In Washington State, claims for personal injury (and other civil matters) $50,000 and under may be placed into Mandatory Arbitration. (RCW 7.06)

It is often helpful to put cases into Arbitration to help avoid the common defense tactics of deny, delay and defend. The benefit of arbitration includes a quick hearing on the case as opposed to a jury trial which may not be held for more than a year after a case is filed in Superior Court.

Unfortunately, insurance companies generally use arbitrations as discovery tools and rarely accept the judgement of the Arbitrator. They will generally try to take their chances and think they can convince a jury the plaintiff is not as badly injured as is claimed. They can request what is called a trial de novo which means the case is sent to a jury trial. RCW 7.06.050.

This can also be an opportunity for the plaintiff to strike back against the insurance companies because if the defendant insurance company does not improve its position at jury trial, it is obligated to pay the plaintiff’s costs and reasonable attorneys fees. RCW 7.06.060. This essentially doubles the amount an insurance company is likely to pay out.

For example, assume an arbitrator awards $30,000 to a plaintiff and the insurance company requests a de novo trial. If the jury returns a verdict in the amount of $30,001, the insurance company must be the plaintiff’s attorneys fees which could easily be $30,000 to take a case to trial.

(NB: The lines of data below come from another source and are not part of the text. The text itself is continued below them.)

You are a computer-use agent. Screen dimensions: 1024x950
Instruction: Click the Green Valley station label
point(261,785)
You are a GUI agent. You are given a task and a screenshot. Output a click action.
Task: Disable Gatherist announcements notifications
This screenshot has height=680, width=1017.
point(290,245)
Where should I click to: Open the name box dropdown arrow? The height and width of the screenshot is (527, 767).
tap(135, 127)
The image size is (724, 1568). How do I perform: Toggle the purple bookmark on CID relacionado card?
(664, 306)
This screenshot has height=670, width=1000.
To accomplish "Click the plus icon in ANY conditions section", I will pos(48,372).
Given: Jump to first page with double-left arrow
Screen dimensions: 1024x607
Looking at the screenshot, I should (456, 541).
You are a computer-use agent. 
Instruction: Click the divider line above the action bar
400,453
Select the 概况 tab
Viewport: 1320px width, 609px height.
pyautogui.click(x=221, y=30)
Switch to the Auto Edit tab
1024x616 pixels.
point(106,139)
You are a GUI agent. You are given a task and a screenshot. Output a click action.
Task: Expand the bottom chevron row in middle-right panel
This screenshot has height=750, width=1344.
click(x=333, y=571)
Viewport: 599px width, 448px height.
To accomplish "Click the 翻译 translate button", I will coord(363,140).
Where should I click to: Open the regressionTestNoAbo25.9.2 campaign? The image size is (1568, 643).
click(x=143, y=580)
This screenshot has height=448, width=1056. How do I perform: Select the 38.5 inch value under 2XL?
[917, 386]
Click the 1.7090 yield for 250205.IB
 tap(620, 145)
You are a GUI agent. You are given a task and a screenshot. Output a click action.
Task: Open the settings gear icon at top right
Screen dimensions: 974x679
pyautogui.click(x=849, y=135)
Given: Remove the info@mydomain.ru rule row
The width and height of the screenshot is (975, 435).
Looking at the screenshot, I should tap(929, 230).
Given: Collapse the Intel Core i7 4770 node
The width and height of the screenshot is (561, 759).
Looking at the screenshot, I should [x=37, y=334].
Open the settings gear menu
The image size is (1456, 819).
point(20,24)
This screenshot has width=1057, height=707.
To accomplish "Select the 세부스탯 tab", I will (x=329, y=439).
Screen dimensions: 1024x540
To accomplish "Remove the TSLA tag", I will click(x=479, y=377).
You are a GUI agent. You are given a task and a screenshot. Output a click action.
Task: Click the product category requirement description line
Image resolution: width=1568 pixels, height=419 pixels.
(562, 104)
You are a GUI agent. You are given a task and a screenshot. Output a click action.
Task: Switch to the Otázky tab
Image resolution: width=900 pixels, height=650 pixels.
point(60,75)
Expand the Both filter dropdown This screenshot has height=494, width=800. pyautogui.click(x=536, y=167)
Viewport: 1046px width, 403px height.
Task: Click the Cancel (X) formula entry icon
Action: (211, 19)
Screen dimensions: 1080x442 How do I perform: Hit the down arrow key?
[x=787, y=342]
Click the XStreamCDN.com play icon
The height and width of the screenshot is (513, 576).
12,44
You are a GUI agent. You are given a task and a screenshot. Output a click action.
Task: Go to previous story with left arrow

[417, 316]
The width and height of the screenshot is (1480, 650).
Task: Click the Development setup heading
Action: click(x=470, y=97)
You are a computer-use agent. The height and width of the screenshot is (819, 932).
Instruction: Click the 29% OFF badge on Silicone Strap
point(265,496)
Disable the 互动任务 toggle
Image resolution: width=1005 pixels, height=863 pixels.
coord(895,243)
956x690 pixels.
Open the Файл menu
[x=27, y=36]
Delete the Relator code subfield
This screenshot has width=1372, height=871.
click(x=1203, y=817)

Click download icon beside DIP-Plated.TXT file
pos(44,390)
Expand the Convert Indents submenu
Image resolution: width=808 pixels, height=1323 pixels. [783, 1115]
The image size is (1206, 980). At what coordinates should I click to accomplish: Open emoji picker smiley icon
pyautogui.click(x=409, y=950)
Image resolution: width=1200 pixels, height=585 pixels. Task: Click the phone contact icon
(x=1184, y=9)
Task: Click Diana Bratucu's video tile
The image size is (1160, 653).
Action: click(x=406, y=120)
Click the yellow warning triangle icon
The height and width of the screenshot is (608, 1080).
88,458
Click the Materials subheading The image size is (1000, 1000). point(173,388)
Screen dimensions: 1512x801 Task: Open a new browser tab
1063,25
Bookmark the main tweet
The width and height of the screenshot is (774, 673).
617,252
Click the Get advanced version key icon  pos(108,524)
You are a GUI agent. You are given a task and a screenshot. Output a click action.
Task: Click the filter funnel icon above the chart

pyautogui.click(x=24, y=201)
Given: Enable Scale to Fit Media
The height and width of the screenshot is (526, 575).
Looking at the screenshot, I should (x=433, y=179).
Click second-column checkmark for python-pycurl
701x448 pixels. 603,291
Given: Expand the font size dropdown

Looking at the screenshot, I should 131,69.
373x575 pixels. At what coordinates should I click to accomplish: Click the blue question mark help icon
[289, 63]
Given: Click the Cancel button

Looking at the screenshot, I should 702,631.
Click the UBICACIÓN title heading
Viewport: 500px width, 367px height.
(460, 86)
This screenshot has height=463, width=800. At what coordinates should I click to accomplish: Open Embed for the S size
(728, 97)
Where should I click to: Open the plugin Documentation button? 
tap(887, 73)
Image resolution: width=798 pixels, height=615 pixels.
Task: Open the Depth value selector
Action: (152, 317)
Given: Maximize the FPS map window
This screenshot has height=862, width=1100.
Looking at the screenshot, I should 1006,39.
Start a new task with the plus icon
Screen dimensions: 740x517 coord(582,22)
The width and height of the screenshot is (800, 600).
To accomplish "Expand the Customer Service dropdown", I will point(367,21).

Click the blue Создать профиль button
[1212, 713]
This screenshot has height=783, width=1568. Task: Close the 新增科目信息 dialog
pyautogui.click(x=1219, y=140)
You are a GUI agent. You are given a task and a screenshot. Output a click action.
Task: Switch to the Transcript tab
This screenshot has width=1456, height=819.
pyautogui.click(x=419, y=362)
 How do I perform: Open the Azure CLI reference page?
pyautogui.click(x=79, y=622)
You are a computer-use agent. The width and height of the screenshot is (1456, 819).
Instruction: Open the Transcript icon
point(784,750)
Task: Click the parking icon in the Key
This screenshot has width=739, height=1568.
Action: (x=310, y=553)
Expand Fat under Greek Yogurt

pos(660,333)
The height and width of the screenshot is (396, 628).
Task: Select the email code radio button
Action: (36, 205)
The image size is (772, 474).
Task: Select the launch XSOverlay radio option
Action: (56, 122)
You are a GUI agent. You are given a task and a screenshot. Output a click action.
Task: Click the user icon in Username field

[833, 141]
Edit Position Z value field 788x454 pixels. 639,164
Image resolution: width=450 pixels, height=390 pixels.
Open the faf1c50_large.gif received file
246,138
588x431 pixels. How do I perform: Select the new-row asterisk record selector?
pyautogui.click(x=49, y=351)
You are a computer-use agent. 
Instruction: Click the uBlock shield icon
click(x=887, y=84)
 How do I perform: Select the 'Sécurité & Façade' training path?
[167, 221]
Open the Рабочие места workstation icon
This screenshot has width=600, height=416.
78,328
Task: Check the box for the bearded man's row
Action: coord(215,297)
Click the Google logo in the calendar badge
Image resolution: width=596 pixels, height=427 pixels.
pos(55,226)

It is important, however, to be careful exactly how offers of compromise might be worded. If a plaintiff makes an offer of compromise of $32,000 which includes a loss of consortium claim by a spouse, that offer must be segregated between the husband and the wife or it is treated as one claim. Gautam v. Hicks, 310 P.3d 862 (2013). Thus, when a jury returns a verdict less than the combined offer, the plaintiff may not collect attorney’s fees.